In August, Schofield will head to India to investigate how survivors of human trafficking benefit from creative arts therapy, which she observed during a course led by Geraldine Forbes, a distinguished teaching professor emerita of history at Oswego and renowned scholar on India.
The Fulbright mirrors the academic year, so Schofield will spend around 10 months in the country working with survivors, including teaching poetry and arranging readings of their creations, for her project, "Addressing the Mind, Body, and Spirit: Creative Arts Therapy as Empowerment for Survivors of Human Trafficking."
"This is a project that draws on all my passions," said Schofield, who earned bachelor's degrees in women's studies and English in December and plans to pursue her master's in English at Oswego after her Fulbright journey.
She traveled to India in January 2013 through Forbes' study-abroad course on human trafficking. She met survivors and organizations that work with them. "It really affected me on a profound level and inspired me," Schofield said. "I was particularly touched by the dramatic aspect of communicating through dance, through drama, through poetry readings."
She particularly was impressed by an organization where "young women all worked together teaching dance and touch therapy as healing for not only trafficking survivors but also at-risk groups," Schofield said. "This is what I'm trying to point out with my research showing how in one way economic concerns are of course very crucial to rehabilitation but that other forms of therapy address the spirit and result in a much more generalized well-being and positive attitude."
Sharing stories
While studying the rarely detailed practice of holistic and creative therapy for these survivors, Schofield said she hopes to amplify their voices and experiences to a larger audience to raise awareness and celebrate the survivors' spirits.

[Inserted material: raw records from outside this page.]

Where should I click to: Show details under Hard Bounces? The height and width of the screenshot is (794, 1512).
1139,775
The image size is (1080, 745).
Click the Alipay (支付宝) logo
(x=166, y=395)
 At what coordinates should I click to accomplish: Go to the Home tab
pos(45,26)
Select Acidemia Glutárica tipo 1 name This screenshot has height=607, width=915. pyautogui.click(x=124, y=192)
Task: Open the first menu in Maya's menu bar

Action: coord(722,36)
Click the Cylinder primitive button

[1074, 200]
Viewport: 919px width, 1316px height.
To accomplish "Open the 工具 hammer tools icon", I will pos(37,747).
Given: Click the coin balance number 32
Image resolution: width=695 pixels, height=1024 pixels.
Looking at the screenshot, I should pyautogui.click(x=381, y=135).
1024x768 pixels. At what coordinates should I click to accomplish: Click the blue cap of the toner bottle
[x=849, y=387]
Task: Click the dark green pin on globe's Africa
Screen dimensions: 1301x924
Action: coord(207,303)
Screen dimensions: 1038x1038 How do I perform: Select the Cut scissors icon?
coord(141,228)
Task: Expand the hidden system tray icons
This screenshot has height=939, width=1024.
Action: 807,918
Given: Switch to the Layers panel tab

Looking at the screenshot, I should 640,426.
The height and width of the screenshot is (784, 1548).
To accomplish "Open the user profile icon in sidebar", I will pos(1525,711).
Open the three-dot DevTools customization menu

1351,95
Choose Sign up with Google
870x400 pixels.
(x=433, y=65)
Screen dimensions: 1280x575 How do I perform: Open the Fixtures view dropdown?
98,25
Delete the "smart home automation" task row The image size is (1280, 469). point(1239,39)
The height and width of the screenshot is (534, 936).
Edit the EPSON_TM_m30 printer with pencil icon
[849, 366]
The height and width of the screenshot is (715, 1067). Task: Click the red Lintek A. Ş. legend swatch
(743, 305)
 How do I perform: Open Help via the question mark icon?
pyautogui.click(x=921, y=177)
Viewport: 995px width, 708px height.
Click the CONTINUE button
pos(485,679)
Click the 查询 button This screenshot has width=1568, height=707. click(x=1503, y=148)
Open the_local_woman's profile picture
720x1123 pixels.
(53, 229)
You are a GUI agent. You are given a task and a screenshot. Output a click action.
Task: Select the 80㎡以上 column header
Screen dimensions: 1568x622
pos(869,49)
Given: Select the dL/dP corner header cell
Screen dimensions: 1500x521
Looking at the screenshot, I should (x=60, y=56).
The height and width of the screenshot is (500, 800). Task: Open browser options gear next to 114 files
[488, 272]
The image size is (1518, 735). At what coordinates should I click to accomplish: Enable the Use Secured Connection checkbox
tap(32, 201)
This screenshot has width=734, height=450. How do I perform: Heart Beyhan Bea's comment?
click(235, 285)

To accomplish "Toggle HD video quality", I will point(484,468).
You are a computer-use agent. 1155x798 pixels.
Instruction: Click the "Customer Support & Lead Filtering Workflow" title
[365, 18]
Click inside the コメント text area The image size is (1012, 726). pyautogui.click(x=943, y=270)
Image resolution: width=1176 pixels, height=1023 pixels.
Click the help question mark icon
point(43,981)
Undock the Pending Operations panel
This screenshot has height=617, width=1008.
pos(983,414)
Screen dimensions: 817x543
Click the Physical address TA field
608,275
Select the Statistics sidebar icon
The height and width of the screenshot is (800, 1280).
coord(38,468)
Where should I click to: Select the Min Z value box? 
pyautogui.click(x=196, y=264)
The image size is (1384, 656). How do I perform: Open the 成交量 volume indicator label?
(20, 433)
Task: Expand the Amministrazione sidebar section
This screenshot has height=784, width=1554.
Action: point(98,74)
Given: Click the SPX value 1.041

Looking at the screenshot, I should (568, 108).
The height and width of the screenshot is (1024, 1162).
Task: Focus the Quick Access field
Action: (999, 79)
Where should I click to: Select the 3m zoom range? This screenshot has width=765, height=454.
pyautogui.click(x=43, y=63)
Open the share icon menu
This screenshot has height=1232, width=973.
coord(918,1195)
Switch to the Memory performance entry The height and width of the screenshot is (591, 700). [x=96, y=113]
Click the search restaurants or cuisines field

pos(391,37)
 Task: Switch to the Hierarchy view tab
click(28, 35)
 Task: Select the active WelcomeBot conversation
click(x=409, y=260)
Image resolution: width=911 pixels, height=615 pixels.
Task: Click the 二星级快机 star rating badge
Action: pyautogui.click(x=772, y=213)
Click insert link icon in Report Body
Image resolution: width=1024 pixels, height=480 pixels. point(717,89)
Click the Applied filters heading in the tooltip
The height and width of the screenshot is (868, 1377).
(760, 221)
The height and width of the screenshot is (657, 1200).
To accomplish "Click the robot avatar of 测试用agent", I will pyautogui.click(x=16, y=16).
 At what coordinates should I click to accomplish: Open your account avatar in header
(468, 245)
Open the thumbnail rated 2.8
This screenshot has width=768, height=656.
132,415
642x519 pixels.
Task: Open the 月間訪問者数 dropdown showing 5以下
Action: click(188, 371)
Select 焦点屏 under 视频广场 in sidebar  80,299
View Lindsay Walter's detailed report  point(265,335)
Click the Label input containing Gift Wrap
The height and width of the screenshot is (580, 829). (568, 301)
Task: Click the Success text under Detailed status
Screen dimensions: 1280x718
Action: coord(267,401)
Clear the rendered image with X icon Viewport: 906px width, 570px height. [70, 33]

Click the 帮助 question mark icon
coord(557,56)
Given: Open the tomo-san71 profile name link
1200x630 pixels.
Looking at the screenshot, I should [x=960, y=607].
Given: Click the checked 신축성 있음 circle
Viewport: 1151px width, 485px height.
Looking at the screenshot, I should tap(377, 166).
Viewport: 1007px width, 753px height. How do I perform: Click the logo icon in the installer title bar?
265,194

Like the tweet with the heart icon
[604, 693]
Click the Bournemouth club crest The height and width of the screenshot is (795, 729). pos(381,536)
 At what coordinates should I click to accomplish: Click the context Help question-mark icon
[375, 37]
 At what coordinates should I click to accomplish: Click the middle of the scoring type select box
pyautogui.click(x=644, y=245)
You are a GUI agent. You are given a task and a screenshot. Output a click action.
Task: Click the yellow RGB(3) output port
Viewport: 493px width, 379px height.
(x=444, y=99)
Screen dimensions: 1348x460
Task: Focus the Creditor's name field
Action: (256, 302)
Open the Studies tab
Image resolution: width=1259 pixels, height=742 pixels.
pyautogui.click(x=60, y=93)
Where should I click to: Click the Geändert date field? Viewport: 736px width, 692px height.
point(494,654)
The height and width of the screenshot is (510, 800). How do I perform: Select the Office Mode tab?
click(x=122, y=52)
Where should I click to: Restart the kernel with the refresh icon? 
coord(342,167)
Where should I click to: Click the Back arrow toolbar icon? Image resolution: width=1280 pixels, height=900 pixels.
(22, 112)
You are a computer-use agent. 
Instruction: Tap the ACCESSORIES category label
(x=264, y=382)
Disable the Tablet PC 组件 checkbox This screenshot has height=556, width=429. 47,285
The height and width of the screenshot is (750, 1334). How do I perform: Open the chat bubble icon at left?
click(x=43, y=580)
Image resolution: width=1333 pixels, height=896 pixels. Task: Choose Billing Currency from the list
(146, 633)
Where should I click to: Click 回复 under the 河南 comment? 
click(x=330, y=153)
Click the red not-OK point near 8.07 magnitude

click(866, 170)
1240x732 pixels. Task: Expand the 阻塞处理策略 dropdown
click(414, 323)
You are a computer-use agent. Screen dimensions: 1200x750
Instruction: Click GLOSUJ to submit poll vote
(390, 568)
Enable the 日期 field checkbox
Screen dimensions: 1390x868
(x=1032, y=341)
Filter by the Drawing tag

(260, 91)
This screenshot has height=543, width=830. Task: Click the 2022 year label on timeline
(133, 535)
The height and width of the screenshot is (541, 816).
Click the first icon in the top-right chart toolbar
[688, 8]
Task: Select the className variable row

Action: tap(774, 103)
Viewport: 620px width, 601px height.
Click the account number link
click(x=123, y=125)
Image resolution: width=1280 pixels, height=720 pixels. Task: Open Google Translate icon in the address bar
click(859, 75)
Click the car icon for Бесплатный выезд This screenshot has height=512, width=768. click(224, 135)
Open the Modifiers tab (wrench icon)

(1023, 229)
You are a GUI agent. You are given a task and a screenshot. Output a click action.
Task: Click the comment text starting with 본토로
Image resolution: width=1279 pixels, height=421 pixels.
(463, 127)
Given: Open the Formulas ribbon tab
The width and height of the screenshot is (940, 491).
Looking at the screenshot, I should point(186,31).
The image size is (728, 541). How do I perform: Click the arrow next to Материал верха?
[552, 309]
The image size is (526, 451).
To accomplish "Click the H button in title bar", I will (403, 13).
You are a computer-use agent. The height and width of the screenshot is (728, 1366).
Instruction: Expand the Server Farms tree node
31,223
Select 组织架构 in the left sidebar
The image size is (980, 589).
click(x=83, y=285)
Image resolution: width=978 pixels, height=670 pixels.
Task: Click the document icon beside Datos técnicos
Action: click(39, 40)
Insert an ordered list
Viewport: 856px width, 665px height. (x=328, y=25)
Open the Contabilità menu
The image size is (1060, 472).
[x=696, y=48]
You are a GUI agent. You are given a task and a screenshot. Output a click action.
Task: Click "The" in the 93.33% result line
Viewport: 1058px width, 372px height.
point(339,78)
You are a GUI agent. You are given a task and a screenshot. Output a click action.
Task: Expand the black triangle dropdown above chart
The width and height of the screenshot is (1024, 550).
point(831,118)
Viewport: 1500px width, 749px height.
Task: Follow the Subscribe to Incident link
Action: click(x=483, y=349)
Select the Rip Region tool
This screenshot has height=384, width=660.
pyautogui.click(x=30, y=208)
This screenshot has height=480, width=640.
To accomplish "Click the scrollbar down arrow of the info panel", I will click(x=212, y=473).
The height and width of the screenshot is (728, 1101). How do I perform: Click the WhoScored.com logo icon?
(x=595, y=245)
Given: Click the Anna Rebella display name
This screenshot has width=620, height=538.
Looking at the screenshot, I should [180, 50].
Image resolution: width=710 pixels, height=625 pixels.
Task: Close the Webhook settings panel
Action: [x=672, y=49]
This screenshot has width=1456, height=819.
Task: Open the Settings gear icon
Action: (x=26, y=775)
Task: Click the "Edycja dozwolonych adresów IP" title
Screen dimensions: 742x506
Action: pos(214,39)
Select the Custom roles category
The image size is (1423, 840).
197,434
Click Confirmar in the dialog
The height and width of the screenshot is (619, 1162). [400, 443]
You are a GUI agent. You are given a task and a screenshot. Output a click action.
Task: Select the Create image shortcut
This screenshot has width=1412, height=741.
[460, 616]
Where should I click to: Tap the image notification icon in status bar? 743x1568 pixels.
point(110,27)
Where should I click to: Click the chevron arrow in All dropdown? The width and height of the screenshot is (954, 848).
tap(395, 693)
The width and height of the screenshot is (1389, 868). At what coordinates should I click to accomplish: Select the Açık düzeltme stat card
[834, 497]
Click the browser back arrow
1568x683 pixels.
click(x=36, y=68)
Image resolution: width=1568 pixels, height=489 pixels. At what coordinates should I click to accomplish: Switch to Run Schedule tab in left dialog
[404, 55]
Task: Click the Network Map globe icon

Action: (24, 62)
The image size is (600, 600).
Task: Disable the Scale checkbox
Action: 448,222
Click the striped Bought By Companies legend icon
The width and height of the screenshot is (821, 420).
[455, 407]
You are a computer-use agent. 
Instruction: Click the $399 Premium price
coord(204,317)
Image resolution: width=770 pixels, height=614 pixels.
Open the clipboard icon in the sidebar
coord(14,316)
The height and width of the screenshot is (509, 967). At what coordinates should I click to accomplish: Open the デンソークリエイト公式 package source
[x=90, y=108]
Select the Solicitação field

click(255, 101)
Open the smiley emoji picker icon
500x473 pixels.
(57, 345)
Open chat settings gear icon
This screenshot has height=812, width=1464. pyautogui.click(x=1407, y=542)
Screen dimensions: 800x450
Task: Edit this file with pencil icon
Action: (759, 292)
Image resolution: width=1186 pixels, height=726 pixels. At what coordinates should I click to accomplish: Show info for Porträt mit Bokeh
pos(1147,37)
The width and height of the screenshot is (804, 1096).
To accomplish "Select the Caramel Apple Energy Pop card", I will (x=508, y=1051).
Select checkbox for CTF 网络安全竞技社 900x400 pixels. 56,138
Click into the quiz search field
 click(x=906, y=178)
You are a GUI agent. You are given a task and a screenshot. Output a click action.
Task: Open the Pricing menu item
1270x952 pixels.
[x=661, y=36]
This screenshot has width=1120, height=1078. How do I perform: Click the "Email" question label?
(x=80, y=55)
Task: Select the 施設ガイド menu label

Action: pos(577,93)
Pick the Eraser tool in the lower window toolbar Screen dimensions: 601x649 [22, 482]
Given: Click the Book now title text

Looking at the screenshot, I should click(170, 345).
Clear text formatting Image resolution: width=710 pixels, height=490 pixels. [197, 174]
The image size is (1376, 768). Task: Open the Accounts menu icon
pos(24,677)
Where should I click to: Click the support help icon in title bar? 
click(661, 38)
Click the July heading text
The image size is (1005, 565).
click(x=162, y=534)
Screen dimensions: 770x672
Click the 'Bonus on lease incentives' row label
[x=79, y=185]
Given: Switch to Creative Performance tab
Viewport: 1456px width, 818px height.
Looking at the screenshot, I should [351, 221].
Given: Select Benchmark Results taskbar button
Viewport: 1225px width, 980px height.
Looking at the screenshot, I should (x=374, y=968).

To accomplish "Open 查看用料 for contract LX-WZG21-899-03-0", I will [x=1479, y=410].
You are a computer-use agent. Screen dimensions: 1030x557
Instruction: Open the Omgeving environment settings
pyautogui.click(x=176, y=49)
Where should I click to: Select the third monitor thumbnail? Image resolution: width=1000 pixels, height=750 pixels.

"I hope to do poetry workshops," she said. "I would love to publish something, like a small book, of the young women's poetry." She said she also plans to publish academically on the topic, which has received little attention in scholarly journals.
Schofield said she looks to expand her network in India but is pleased with the start she has. "The professors I met are wonderful," she said. "A lot of the contacts and the work I'm planning to do is thanks to Gerry Forbes. She spent so many years there forging these relationships, and I'm so thankful for her sharing her contacts with me and thinking I could do this work."
Schofield also received a Creative Language Enhancement Award from the U.S. Student Fulbright Program to help her learn Bengali. She said she hopes she will be able to pick up the nuances and themes of the young women's poetry and creative writing without always relying on a translator.
A non-traditional student, former single mother of a now-teenage girl and the wife of Damian Schofield of the computer science faculty, Oswego's newest Fulbright scholar admits the road here has been long and filled with twists and turns. Schofield said she appreciates the support along the way of Susan Coultrap-McQuin, director of the college's Institute for Global Engagement, and the professors who gave her recommendations -- but also to many people at SUNY Oswego who have been helpful.
"I feel like since day one on this campus, I've been really nurtured, and a lot of my growth as an academic is owed to this being a great campus," she said. "The people who work here are so knowledgeable but also very accessible."
While SUNY Oswego has had many professors earn Fulbright scholarships and has hosted visiting Fulbright scholars through the flagship international education exchange program sponsored by the U.S. government, the last Oswego student to go abroad through the program was human development major Nicole Darcangelo in 2003.
Schofield said her success offers a lesson for Oswego students.
"Other students need to know they have these opportunities and that they have the professors and staff who can help them pursue something like a Fulbright grant," she said. "It may take time and determination, but it's possible for them."